Elle poussait le Parti démocrate vers la gauche dans le contexte difficile d'un système majoritaire (création du New Party en 1992 et du Working Families Party en 1998). Enfin, elle rebâtissait un projet social-démocrate digne de ce nom en démontrant la pertinence de ses propositions au niveau des Etats et en marquant des victoires locales spécifiques (par exemple, la coordination de la qualification professionnelle dans les bassins d'emploi du Wisconsin coordonnée par le Center on Wisconsin Strategy).

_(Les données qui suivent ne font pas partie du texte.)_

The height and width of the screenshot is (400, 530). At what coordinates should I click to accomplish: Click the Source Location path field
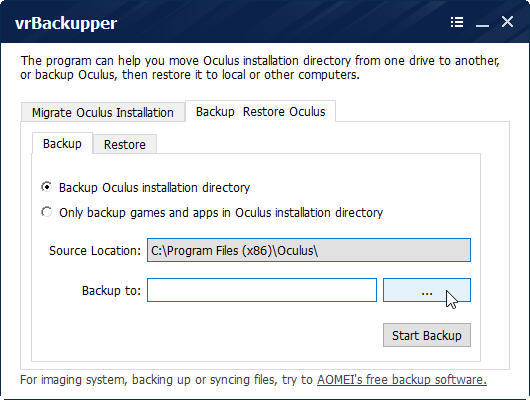[309, 250]
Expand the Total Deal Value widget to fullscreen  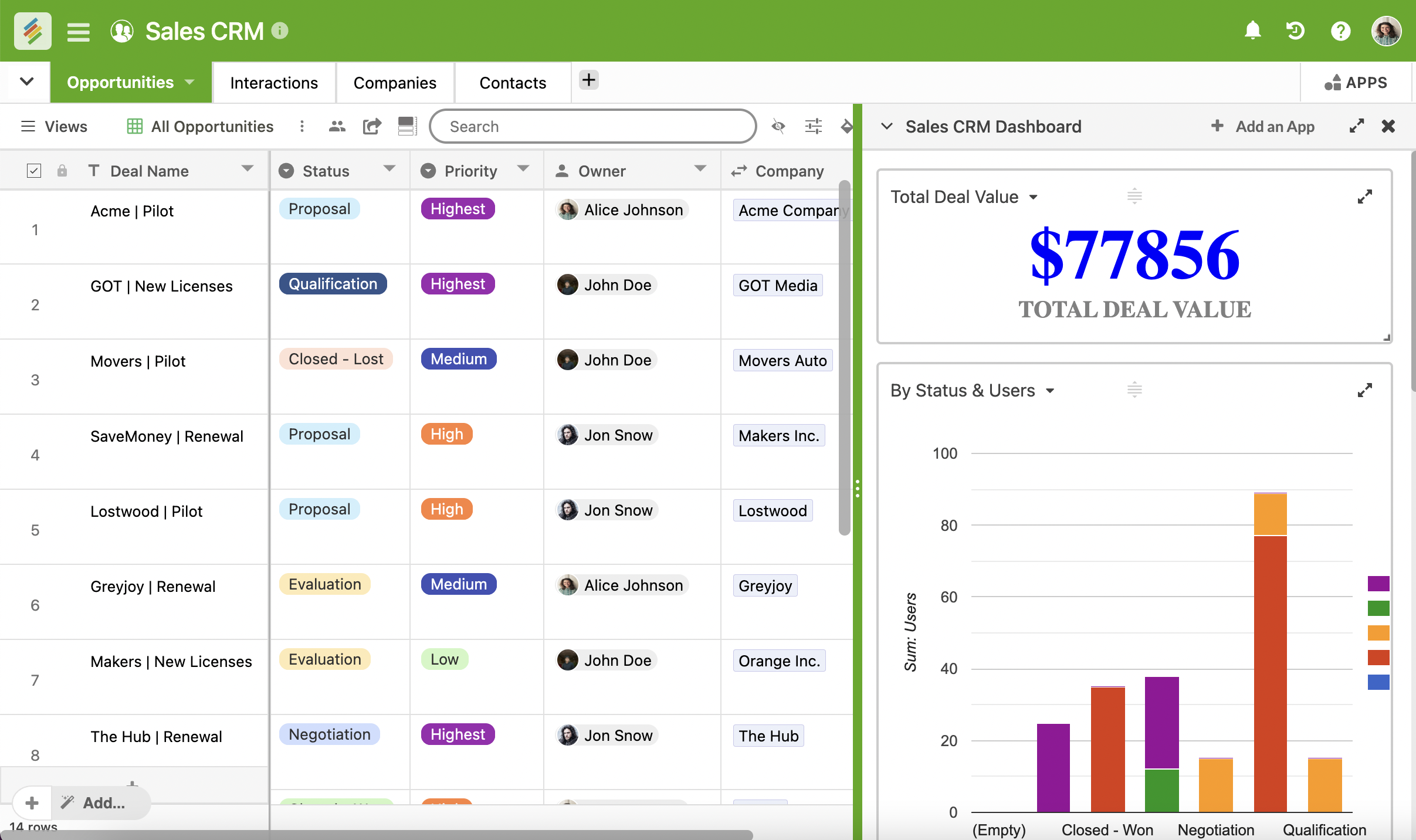[1365, 197]
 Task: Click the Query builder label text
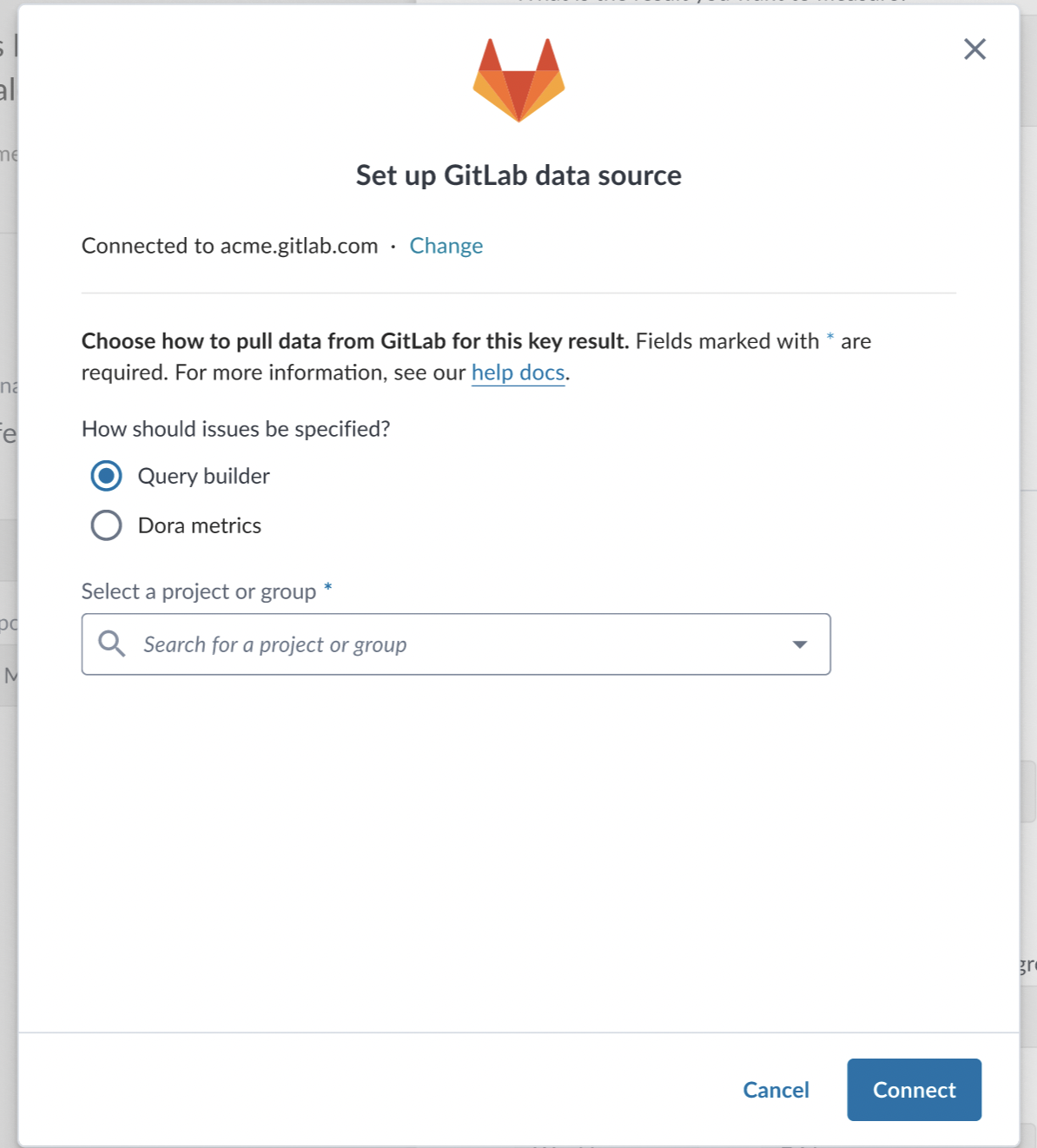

Enfin, après le traumatisme de la prise de fonctions de George W. Bush en 2000, alors que la domination des républicains semblait plus inoxydable que jamais, la gauche s'est attelée à formuler sa vision et à rassembler une nouvelle coalition, au-delà des lignes de partage traditionnelles : élus locaux et nationaux, mouvement syndical, mouvement environnemental, églises de toutes confessions, green business leaders, centres de recherche progressistes, mouvements étudiants... Conçu après les attaques du 11 septembre 2001, le projet Apollo Alliance en est l'exemple emblématique.
A l'équation de Bush - terrorisme-destruction de l'environnement-délocalisation de l'emploi industriel -, l'Apollo Alliance a répondu : indépendance vis-à-vis des pays producteurs de pétrole et de terrorisme-sauvegarde de l'environnement et énergies renouvelables-emplois manufacturiers et de service, non délocalisables et syndiqués.
Aujourd'hui, ce n'est pas un hasard si Dan Carol, initiateur de l'Apollo Alliance avec Joel Rogers et Robert Borosage, se trouve être le director of content and issues ("directeur du programme et des enjeux") de la campagne Obama.
La force du candidat démocrate aujourd'hui vient aussi de ce long travail de préparation. Evidemment, la crise financière a accéléré ce travail de maturation. Evidemment, le charisme de Barack et Michelle Obama fait une réelle différence. Mais qui peut dire ce que serait la crédibilité - la capacité à être cru - du candidat démocrate sans ce patient travail de réflexion, de proposition et de coalition des gauches américaines ?
C'est à la gauche européenne de se poser aujourd'hui la question. Car il est à craindre qu'elle se trouve dans le même état de faiblesse idéologique et programmatique que celui dans lequel se trouvait la gauche américaine des années 1970.
Les victoires politiques se préparent sur le long terme. Rassembler ses composantes, articuler une vision cohérente, énoncer des propositions concrètes, ambitieuses et compréhensibles par tous, démontrer son sérieux et son efficacité par des succès locaux : voilà qui a contribué à la victoire attendue aujourd'hui. Et si les gauches d'Europe s'inspiraient, une fois n'est pas coutume, des Etats-Unis...

Isabelle Ferreras est professeur à l'Université catholique de Louvain, senior research associate, Labor and Worklife Program, Harvard Law School.

Article paru dans l'édition du 08.11.08.